__Document passage__:
Posted in Scrum

Definition of Done


“everyone must understand what “Done” means” (1)


Transparency

Value of Definition of Done (2, pg 52)

  • Transparency about where we are  – clarity around what ‘Done’ means
  • Transparency about where we are going – understanding of size and complexity of completed PBIs helps forecasting future work
  • Transparency about planning a Sprint – team will have a better idea of what they can deliver each Sprint

Multiple Teams and the Definition of Done (4, pg 53)

  • When multiple Development Teams are working on a single product, they must agree on a common definition of ‘Done’.
  • Their integrated increments must be potentially shippable rather than them being separate, and then integrated

Sprint Planning

The same definition guides the Development Team in knowing how many Product Backlog items it can select during a Sprint Planning. The purpose of each Sprint is to deliver Increments of potentially releasable functionality that adhere to the Scrum Team’s current definition of “Done”. (1)

Maturing

As Scrum Teams mature, it is expected that their definitions of “Done” will expand to include more stringent criteria for higher quality. (1)

__Given exercise A__:
Answer these questions about the Definition of Done page:
(i) What must multiple Development Teams working on a single product agree on?
(ii) What does the Sprint Planning section give as the purpose of each Sprint?
(iii) What is expected to happen to definitions of "Done" as Scrum Teams mature?
The text about the Definition of Done and the rows that follow it are separate material.

__Extracted entries__:
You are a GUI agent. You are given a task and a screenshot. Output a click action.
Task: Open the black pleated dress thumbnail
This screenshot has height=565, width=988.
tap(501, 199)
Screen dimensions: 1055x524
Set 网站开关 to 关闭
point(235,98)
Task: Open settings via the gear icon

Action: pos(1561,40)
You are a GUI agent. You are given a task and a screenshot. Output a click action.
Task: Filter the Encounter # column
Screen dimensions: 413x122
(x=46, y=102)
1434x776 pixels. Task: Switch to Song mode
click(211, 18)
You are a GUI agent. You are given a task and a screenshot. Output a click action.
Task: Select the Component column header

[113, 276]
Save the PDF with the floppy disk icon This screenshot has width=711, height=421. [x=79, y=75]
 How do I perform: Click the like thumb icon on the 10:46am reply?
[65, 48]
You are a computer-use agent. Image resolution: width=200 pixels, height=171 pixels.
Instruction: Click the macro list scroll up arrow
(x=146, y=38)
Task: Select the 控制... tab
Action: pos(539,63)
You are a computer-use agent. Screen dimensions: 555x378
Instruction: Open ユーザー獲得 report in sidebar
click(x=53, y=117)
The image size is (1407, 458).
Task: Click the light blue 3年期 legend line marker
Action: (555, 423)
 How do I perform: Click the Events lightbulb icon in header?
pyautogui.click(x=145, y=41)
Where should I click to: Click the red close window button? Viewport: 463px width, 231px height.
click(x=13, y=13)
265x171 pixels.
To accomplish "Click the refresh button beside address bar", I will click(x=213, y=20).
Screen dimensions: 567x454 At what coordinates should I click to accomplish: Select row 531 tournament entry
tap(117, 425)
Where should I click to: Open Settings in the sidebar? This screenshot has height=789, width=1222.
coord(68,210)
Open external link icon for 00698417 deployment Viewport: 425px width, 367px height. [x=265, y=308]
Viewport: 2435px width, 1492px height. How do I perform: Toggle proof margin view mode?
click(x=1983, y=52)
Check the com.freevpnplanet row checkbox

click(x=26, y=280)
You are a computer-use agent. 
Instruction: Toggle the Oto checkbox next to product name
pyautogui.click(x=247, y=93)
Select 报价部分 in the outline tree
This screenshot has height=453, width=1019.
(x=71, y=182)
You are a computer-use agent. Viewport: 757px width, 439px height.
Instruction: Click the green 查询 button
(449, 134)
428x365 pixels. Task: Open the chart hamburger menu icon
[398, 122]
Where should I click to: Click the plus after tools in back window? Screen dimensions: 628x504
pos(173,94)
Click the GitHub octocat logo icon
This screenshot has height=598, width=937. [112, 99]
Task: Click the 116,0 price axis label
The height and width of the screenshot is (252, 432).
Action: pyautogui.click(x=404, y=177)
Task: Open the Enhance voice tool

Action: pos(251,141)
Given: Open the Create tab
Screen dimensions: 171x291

__Given exercise B__: Rewrite everything in the rows from the line containing "How do I perform: Click the Events" down to the end of the rows, changing "Screen dimensions" to "Display size" and leaving all else as it is.

__Worked solution A__:
(i) A common definition of 'Done'.
(ii) To deliver Increments of potentially releasable functionality that adhere to the Scrum Team's current definition of "Done".
(iii) They are expected to expand to include more stringent criteria for higher quality.

__Worked solution B__:
 How do I perform: Click the Events lightbulb icon in header?
pyautogui.click(x=145, y=41)
Where should I click to: Click the red close window button? Viewport: 463px width, 231px height.
click(x=13, y=13)
265x171 pixels.
To accomplish "Click the refresh button beside address bar", I will click(x=213, y=20).
Display size: 567x454 At what coordinates should I click to accomplish: Select row 531 tournament entry
tap(117, 425)
Where should I click to: Open Settings in the sidebar? This screenshot has height=789, width=1222.
coord(68,210)
Open external link icon for 00698417 deployment Viewport: 425px width, 367px height. [x=265, y=308]
Viewport: 2435px width, 1492px height. How do I perform: Toggle proof margin view mode?
click(x=1983, y=52)
Check the com.freevpnplanet row checkbox

click(x=26, y=280)
You are a computer-use agent. 
Instruction: Toggle the Oto checkbox next to product name
pyautogui.click(x=247, y=93)
Select 报价部分 in the outline tree
This screenshot has height=453, width=1019.
(x=71, y=182)
You are a computer-use agent. Viewport: 757px width, 439px height.
Instruction: Click the green 查询 button
(449, 134)
428x365 pixels. Task: Open the chart hamburger menu icon
[398, 122]
Where should I click to: Click the plus after tools in back window? Display size: 628x504
pos(173,94)
Click the GitHub octocat logo icon
This screenshot has height=598, width=937. [112, 99]
Task: Click the 116,0 price axis label
The height and width of the screenshot is (252, 432).
Action: pyautogui.click(x=404, y=177)
Task: Open the Enhance voice tool

Action: pos(251,141)
Given: Open the Create tab
Display size: 171x291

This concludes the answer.